I will also say that I think it’s interesting that Fantastic Beasts seems to have been written for the kids who grew up with the Harry Potter novels–like the novels slowly matured in theme as we grew (though okay I didn’t read them until I was older because #cult) and the movie felt like it was not a kid’s movie at all–it was for young adults who were scared of the changes in the world. The timing it came out was very fitting with the rise of fanaticism that we still see going on in the world today, and it seemed to offer hope in some very dark times. And for that reason, I liked it.

Credence needs to be saved though. 100%. 

About changing things in HP, I once read some long HP what-if post in tumblr about “what if Harry didn’t become Auror and instead teaching defense against the dark arts” and “what if the one who become Triwizard champion from Hogwarts is a Slytherin and how that would affect all the Slytherins, changing the course of the final battles againist Voldemort (Slytherins protecting Hogwarts and daring to stand up to their Death Eaters parents)”, and I kinda like them.

Oh those are really cool ideas!

What are some things you would change about Harry Potter, storywise?

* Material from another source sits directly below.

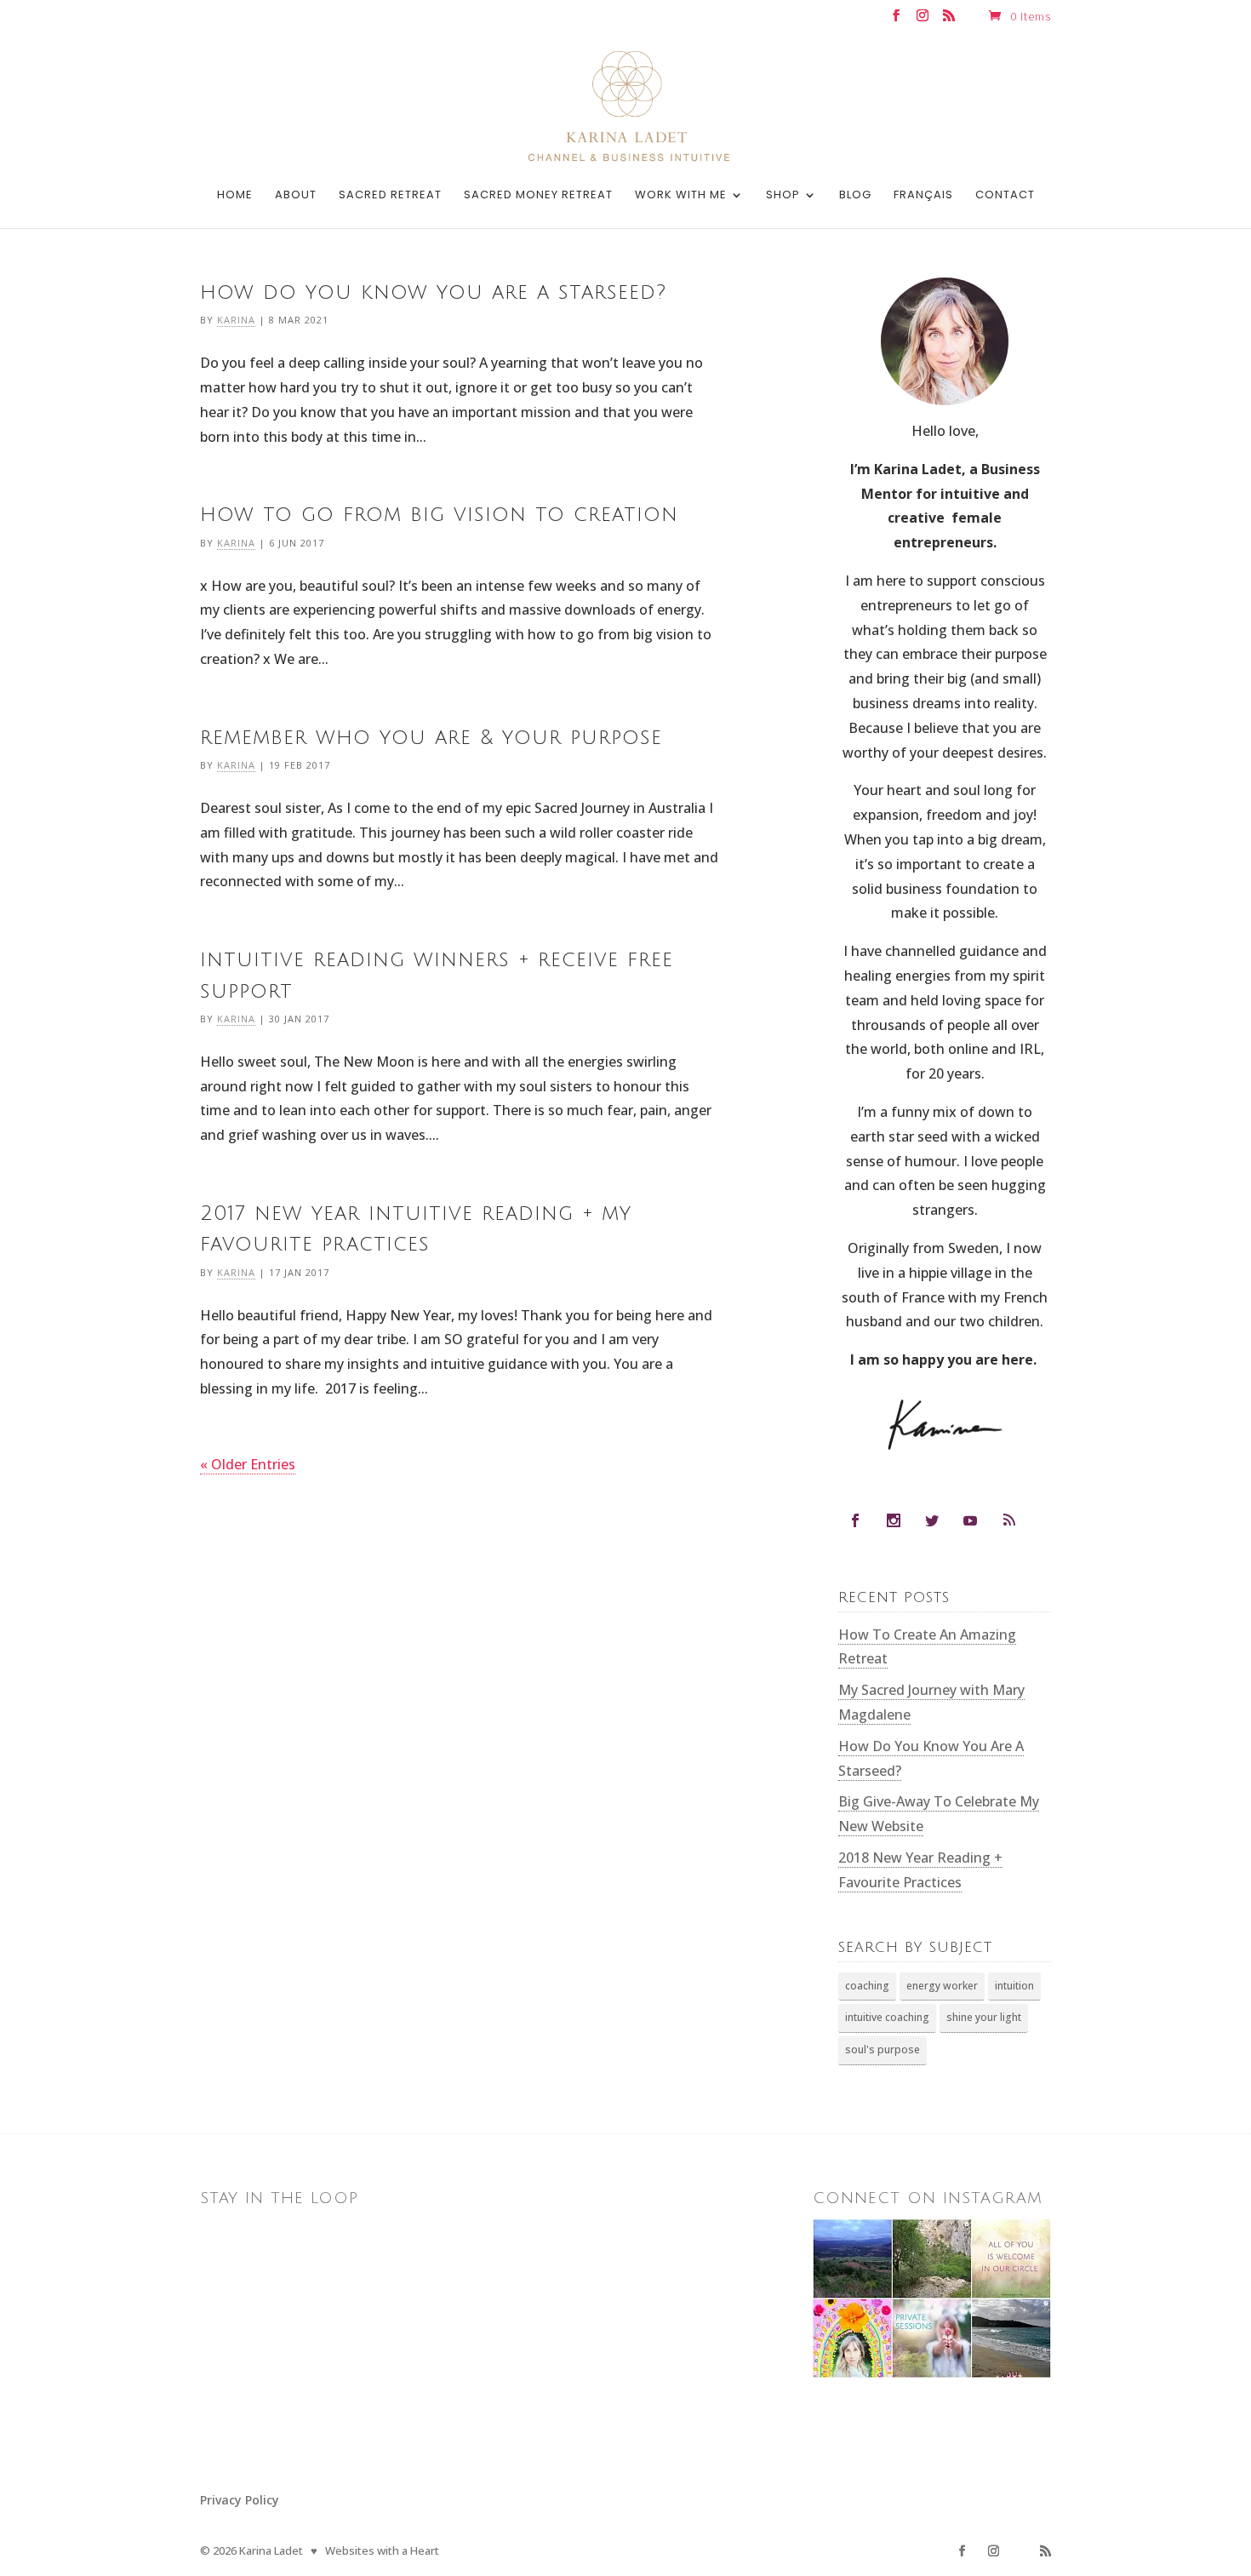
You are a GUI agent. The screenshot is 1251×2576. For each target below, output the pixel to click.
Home (235, 196)
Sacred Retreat (390, 196)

For me I wouldve loved more POVs (Can’t even start to say who I would want)& Harry to have tried to find out about his family. 1 thing that peeved me was how he never paid attention to History of Magic classes bc of it mustve covered the 1st Wizarding War & things that would fascinate him (Henry Potter, etc). Ik he needed to not know so he can learn about the world but it wouldve been cool if he knew stuff but not everything.

Oooooh. I can see what you mean! Hm. I would have included more obvious diversity, and the pacing of the camping saga in book 7 needed work.  

I will say I struggle to think critically about Harry Potter. It definitely has flaws and is not perfect but for me, Harry Potter is magical. I read it not as a kid because it was banned, but when I was an adult leaving the cult-like atmosphere I’d grown up in. Those books have a profound meaning for me as a result. They were healing to read, saved my faith (oh the irony), and since I first read them around Christmas, I always associate them with that holiday now. I think HP is somehow sacred to me.

You like Snape! I’ve liked him even since… Chamber of Secret I think? I was very young when I got to know the series from my cousin (I was still in grade school), and whenever I was asked about my favorite character I couldn’t answer because early Snape was mean and he’s much older compared to my cousin’s favorite Luna – I thought, “definitely not someone a grade schooler would like” lol. As I get older I’m not afraid to say I love him and he really is well written! One of my all time fav :)

Oh my gosh I forgot to put Luna on my list of faves! ADD LUNA. Lol. But yes, same. Snape is a bully, but he’s really complex and well written and for that, I love his character.